E a imagem terrível da bala que assobia.
Esse foi o primeiro tiro que eu ouvi numa emboscada. E é muito diferente de todos os outros tiros que ouvi ou disparei. Porque é um tiro que se percebia que era de guerra, um tiro que trazia morte. Recordo que quando isso me aconteceu fiquei paralisado no meio da picada e foi um soldado, por acaso africano, que de cima de um Unimog se atirou sobre mim e me salvou. Eu já tinha ouvido muitos tiros. Mas aquele soou de outra maneira. A bala que assobia é a morte propriamente dita. E a memória dessa bala não passa, não passa.

Preferia que o seu nome ficasse inscrito na literatura portuguesa ou na História do país?
Na história da poesia. Independentemente do que vier a acontecer, se daqui a cem ou 50 anos se falar de mim, será por alguns versos que ainda circulem por aí.

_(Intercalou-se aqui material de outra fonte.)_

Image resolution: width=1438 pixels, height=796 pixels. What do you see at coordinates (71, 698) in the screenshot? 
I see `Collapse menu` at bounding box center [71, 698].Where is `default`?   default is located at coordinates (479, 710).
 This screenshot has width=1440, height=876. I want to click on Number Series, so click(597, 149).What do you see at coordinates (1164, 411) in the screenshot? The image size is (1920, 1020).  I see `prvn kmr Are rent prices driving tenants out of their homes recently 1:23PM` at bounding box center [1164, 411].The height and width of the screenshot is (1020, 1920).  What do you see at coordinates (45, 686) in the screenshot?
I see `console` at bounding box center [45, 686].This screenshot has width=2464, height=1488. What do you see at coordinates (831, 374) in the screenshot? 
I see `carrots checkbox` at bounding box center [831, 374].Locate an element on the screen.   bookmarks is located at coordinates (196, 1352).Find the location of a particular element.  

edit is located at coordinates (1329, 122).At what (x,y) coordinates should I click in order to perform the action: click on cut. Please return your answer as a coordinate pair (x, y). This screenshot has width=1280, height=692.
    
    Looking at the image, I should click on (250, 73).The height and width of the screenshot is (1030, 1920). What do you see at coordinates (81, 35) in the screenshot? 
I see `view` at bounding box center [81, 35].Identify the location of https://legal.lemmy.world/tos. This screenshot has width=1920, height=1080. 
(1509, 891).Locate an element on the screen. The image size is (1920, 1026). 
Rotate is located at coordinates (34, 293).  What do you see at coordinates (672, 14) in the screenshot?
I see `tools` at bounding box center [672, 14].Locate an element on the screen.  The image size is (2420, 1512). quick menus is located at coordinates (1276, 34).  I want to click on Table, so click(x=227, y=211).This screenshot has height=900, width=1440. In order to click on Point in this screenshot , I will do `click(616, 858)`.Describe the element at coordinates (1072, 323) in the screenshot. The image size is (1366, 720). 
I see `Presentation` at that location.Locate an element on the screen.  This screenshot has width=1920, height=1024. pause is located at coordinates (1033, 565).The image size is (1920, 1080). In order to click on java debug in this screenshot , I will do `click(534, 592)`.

Já conseguiu superar a sua dualidade essencial: o Manuel Alegre escritor versus o Manuel Alegre político?
Eu sempre vivi dividido. Essa divisão no fundo é a minha unidade, é o meu todo, porque é fruto das circunstâncias em que nasci. Tenho amigos que fizeram a opção exclusiva da poesia, são uma espécie de monges ou anjos da poesia. Eu não. Eu fui apanhado pela engrenagem da política e sobretudo pela guerra, que mudou completamente a vida da minha geração. E depois, talvez por uma questão de temperamento, nunca fui capaz de viver fechado numa torre de marfim.

Não consegue estar à margem da intervenção pública e cívica.
Isso não. Isso é-me difícil. Preciso um bocado desse incómodo. De me incomodarem e de me incomodar. Mas para mim o essencial sempre foi a poesia. Gostava de intervir, de mudar as coisas, em dois ou três momentos tive a sensação de estar a dar uma volta na História, mas carreira política não a tinha. Nunca quis ser secretário-geral do PS, nem primeiro-ministro. Só depois da candidatura à Presidência da República é que isto se complicou. Complicou-se porque trouxe consigo um processo, uma rede, uma dinâmica não apenas política, mas afectiva, de que é difícil uma pessoa soltar-se. Passei a ter uma responsabilidade cívica muito maior. E aquilo que mais me aflige é o facto desse cargo ser uma função totalmente absorvente. Não sei até que ponto, se vier a ser eleito, terei margem para a escrita.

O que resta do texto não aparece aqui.